Dear Editors,

We read with interest the article by Dr. Blumfield et al. [1] in the March 2019 issue of Pediatric Radiology on MR signal intensity changes and tissue gadolinium (Gd) retention, with emphasis on pediatric patients. On page 454 the authors reported the results of a study by Bussi et al. [2], making the following statement: “A recent study by Bussi et al. [68] compared the three macrocyclic agents Dotarem, ProHance and Gadovist in rats that were sacrificed 28 days following multiple administrations of one of these GBCAs. The authors found significantly lower concentrations of gadolinium in rats injected with Dotarem when compared to the other two agents, in the cerebrum, cerebellum, femur and renal tissues.” Later, on the same page, the authors stated the following: “Furthermore there are differences between macrocyclic agents that are related to their chemical stability, with a higher clearance rate of Dotarem, which is ionic and hence more stable than ProHance and Gadovist.” These statements are factually incorrect.

In the study in question, Bussi et al. [2] made 20 repeated administrations of ProHance (gadoteridol; Bracco Diagnostics Inc., Milan, Italy), Dotarem (gadoterate meglumine; Guerbet LLC, Villepinte, France) or Gadovist (gadobutrol; Bayer, Leverkusen, Germany) to rats (15/group) and then determined gadolinium levels in the cerebrum, cerebellum, liver, kidneys, skin and blood by inductively coupled plasma-mass spectrometry (ICP-MS) after a 28-day recovery period.

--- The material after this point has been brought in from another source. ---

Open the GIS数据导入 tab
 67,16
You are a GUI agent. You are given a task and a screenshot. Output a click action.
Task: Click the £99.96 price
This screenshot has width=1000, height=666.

Contrary to the statement of Dr. Blumfield et al. [1], Bussi et al. showed significantly lower levels of gadolinium in all soft-tissue organs after the cumulative administration of ProHance than after Dotarem or Gadovist: 0.150±0.022 vs. 0.292±0.057 and 0.287±0.056 nmol/g, respectively (P<0.001), in the cerebellum; 0.116±0.036 vs. 0.250±0.032 and 0.263±0.045 nmol/g, respectively (P<0.001), in the cerebrum; 25±13 vs. 139±88 (P<0.01) and 204±109 nmol/g (P<0.001), respectively, in the kidneys. Significantly (P<0.001) higher gadolinium levels were noted in the femur with Gadovist (8.60±2.04 nmol/g) compared to Dotarem (5.69±1.75 nmol/g) while the mean value for ProHance (7.48±1.37 nmol/g) was only marginally significantly higher than the mean value for Dotarem (P<0.05).

It is worth emphasizing that other authors have similarly found lower levels of gadolinium in rat brain and body tissues after administration of ProHance compared to Dotarem and Gadovist, particularly in the first days and weeks after administration, indicating a more rapid clearance of ProHance than Dotarem or Gadovist [3, 4]. The differential clearance appears to reflect differences in the specific molecular properties of the agents rather than any effect of stability [5]. If animal studies are to be taken as indicative of the situation in humans, as Dr. Blumfield et al. [1] implied, then it is worth noting the vast differences in time-scale between the two species, with 1 rat year corresponding to approximately 30 human years [6]. This means that gadolinium levels measured at 28 days after the last contrast administration in the study by Bussi et al. [2] would equate to almost 2.5 years in human terms. This might be particularly relevant for MRI of pediatric subjects.

In conclusion, Dr. Blumfield et al. [1] have misunderstood the results of the study by Bussi et al. [2] and need to correct and clarify their statements to avoid misinformation and misinterpretation.